*** SUPPLIED DATA ***

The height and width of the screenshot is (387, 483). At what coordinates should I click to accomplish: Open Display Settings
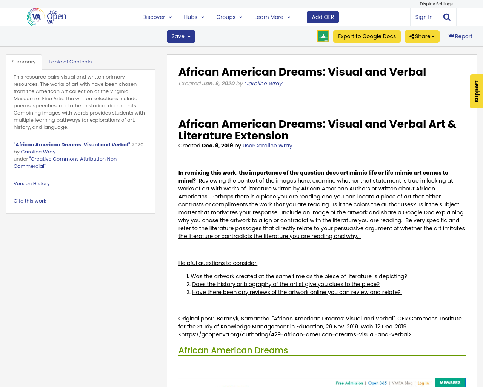(x=436, y=4)
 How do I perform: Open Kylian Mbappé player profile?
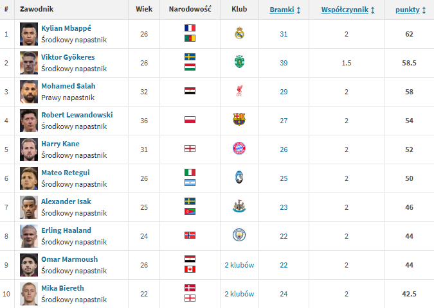tap(66, 28)
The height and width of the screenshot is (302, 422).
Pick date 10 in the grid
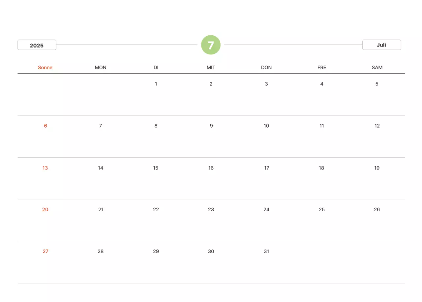pyautogui.click(x=266, y=126)
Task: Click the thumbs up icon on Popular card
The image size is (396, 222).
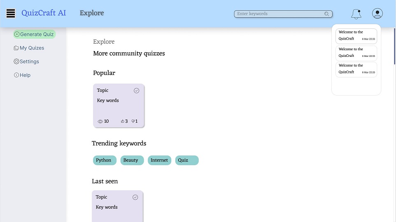Action: (123, 122)
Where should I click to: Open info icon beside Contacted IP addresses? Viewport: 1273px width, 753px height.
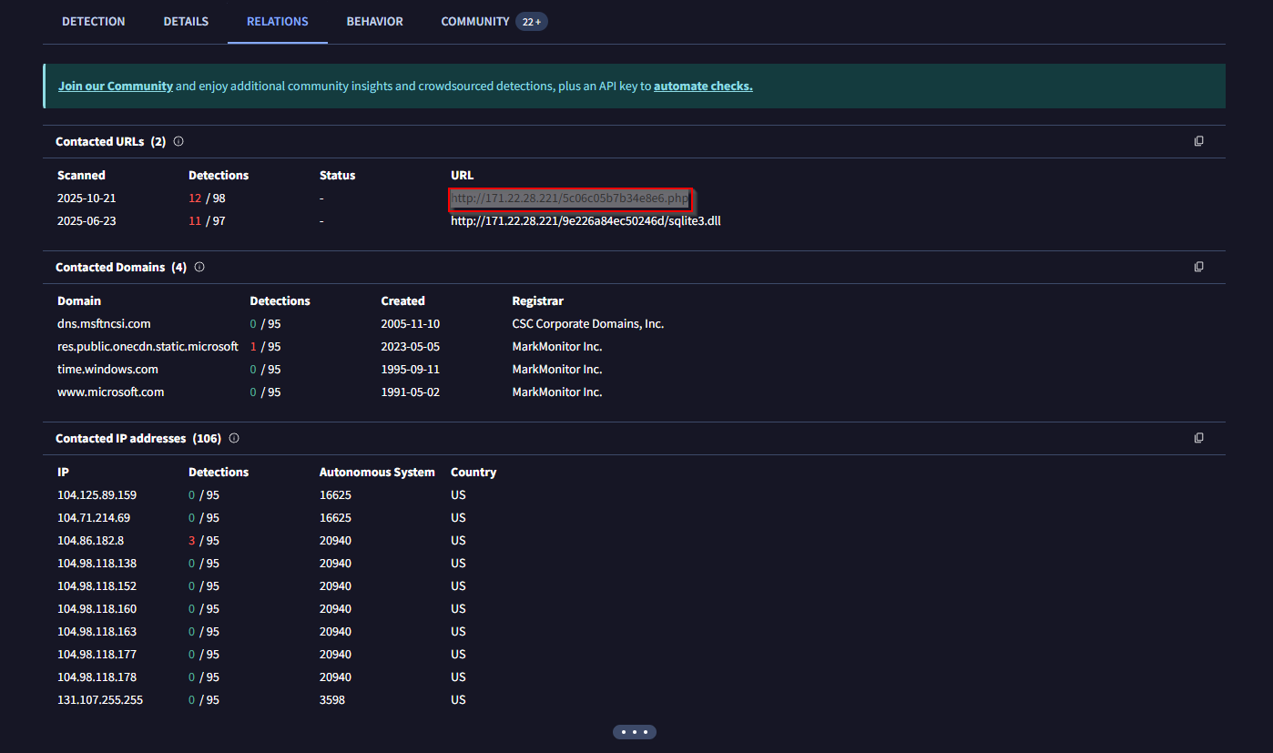click(234, 438)
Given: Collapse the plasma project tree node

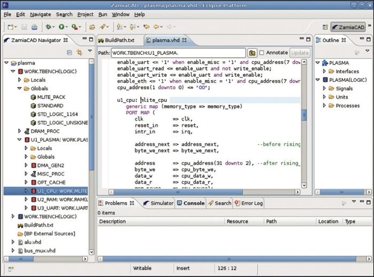Looking at the screenshot, I should coord(6,62).
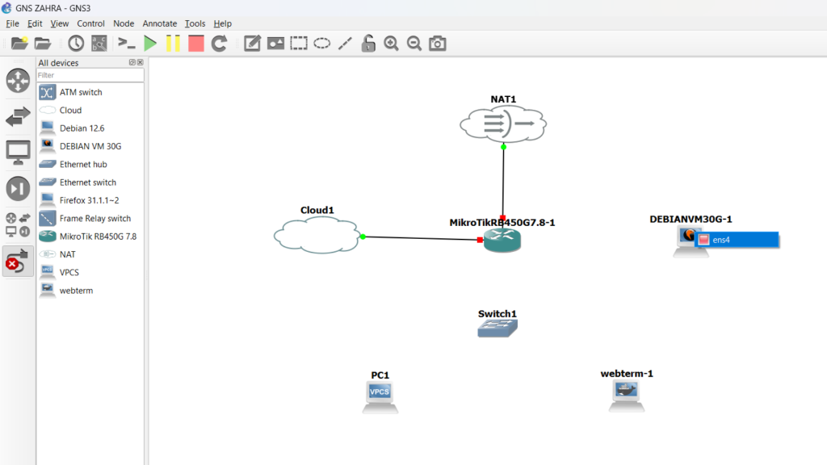Open the Annotate menu
The height and width of the screenshot is (465, 827).
pos(159,23)
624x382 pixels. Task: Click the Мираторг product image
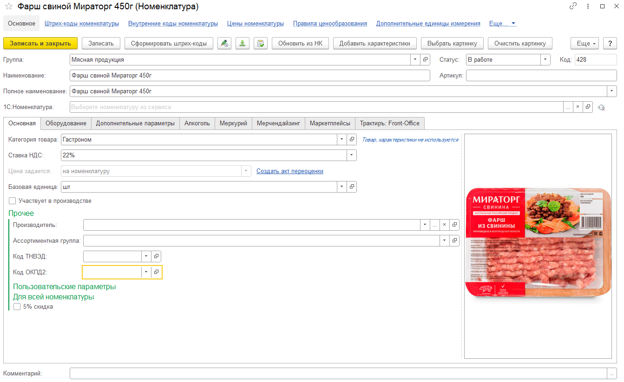tap(538, 246)

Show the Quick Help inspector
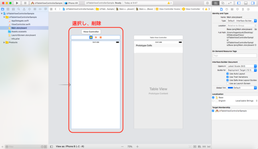tap(227, 9)
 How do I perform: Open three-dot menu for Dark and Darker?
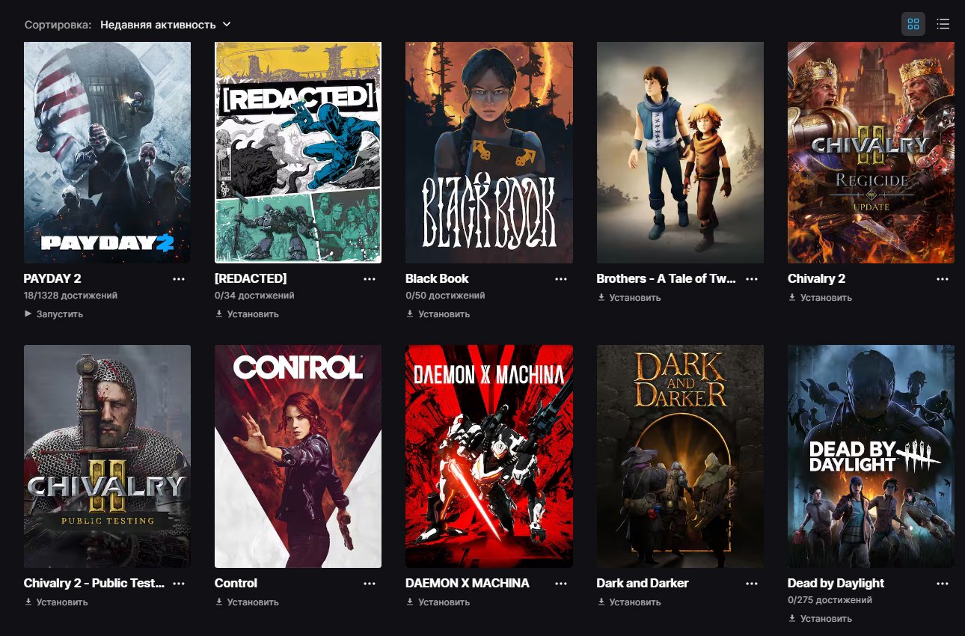752,584
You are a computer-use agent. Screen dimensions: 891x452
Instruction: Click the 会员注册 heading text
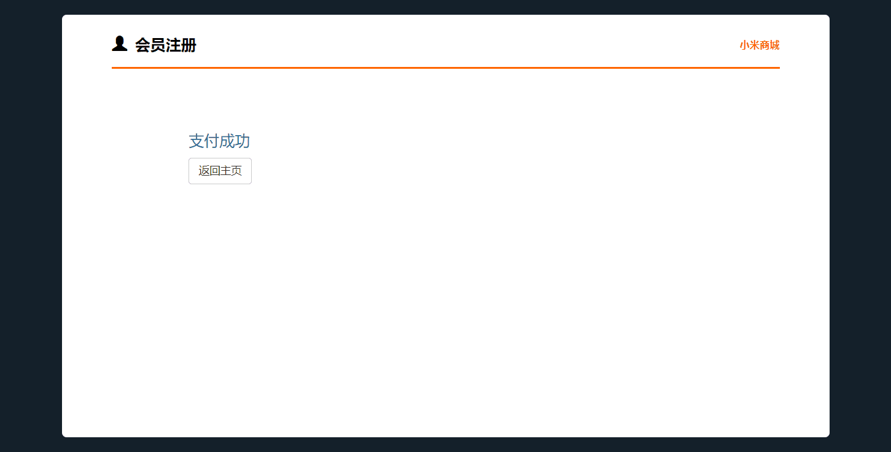(x=166, y=45)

*** End of SUPPLIED DATA ***

◆ TASK DESCRIPTION:
Omit the pictures and please write out exactly the lines between the one containing "The image size is (396, 222)." and the last line of the entries, both included.

◆ WRITTEN RESPONSE:
The image size is (396, 222).
Action: (123, 122)
Where should I click to: Open info icon beside Contacted IP addresses? Viewport: 1273px width, 753px height.
click(234, 438)
Given: Collapse the plasma project tree node

Looking at the screenshot, I should coord(6,62).
Open the Annotate menu
The height and width of the screenshot is (465, 827).
pos(159,23)
624x382 pixels. Task: Click the Мираторг product image
tap(538, 246)

Show the Quick Help inspector
tap(227, 9)
 How do I perform: Open three-dot menu for Dark and Darker?
752,584
You are a computer-use agent. Screen dimensions: 891x452
Instruction: Click the 会员注册 heading text
(x=166, y=45)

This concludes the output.